Les frappes aériennes israéliennes sur Gaza ont entraîné « la destruction généralisée des infrastructures civiles », selon l’ONU. Environ 186 écoles ont été endommagées pendant les 11 jours de conflit en mai. Le ministre israélien des Affaires étrangères, Yair Lapid, a proposé ce mois-ci un plan visant à améliorer les conditions de vie des Palestiniens.

Il y a une responsabilité collective de faire en sorte que cette proposition devienne une réalité. Il y a aussi plus que l’altruisme au travail. L’intérêt personnel est au cœur des raisons pour lesquelles les inégalités et les déséquilibres doivent être traités.

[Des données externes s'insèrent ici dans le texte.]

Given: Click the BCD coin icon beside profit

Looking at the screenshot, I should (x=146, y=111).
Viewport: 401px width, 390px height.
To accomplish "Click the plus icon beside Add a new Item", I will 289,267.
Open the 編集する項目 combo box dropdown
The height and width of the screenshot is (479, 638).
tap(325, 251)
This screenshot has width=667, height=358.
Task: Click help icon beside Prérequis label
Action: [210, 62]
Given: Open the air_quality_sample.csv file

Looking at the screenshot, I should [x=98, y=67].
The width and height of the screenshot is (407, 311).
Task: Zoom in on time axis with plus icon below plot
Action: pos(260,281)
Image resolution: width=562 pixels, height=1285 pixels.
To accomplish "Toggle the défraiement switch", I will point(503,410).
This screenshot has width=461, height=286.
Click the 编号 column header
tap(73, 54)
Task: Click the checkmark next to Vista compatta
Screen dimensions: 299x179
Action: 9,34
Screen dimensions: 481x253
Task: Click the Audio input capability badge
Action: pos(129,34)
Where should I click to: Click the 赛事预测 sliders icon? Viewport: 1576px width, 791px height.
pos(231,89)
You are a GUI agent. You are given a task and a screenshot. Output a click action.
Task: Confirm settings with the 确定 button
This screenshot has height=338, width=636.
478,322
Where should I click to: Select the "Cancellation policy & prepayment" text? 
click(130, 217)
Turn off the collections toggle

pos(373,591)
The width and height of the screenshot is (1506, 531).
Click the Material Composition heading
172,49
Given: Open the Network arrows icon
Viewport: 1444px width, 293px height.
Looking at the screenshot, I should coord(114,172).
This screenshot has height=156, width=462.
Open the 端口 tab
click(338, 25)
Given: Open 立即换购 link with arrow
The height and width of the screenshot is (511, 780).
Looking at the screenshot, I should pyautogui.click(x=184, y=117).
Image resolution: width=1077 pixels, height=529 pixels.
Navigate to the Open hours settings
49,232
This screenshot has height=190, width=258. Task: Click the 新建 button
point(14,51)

Il est dans notre intérêt d’aborder ensemble nos problèmes similaires.

Au cours des deux prochaines décennies, par exemple, environ 127 millions de jeunes entreront sur le marché du travail dans la région, confrontés à un taux de chômage de 23%, selon le cabinet de conseil McKinsey. Dans le même temps, près de 29 millions d’emplois risquent d’être supprimés d’ici 2030 en raison de l’automatisation.

Les solutions à ce problème devront impliquer l’abaissement des barrières et la réflexion au-delà des frontières. Un vivier de talents émergents de cette envergure est également une opportunité rare. Le danger est que les extrémistes considèrent également une génération mécontente et privée de ses droits comme un terrain de recrutement fertile.

Il n’y a pas de temps a perdre. Les gouvernements du Moyen-Orient et de l’Afrique du Nord doivent être tenus au minimum de fournir des emplois, des logements, des soins de santé et des services de base, ainsi qu’un sentiment de sûreté et de sécurité. Le temps que l’idéologie soit une priorité est révolu.

Heureusement, un nouvel esprit de détente a émergé dans la région. Cela permet d’espérer qu’il pourrait y avoir suffisamment d’élan pour se stabiliser à travers le Moyen-Orient. La coopération croissante en matière d’action climatique montre également la voie à suivre pour s’attaquer aux problèmes communs. C’est un moment à saisir.

Si notre période de succès à venir doit être maintenue, nous devons faire de notre mieux pour ne laisser personne de côté. Les conflits et la pauvreté ne disparaîtront jamais ; cependant, ils peuvent être atténués. Une façon d’y parvenir est de s’assurer qu’autant de personnes que possible sont emmenées dans la marche vers le progrès et ne sont pas laissées pressées contre la fenêtre proverbiale, en regardant les autres profiter des opportunités qui leur sont refusées simplement à cause de la géographie.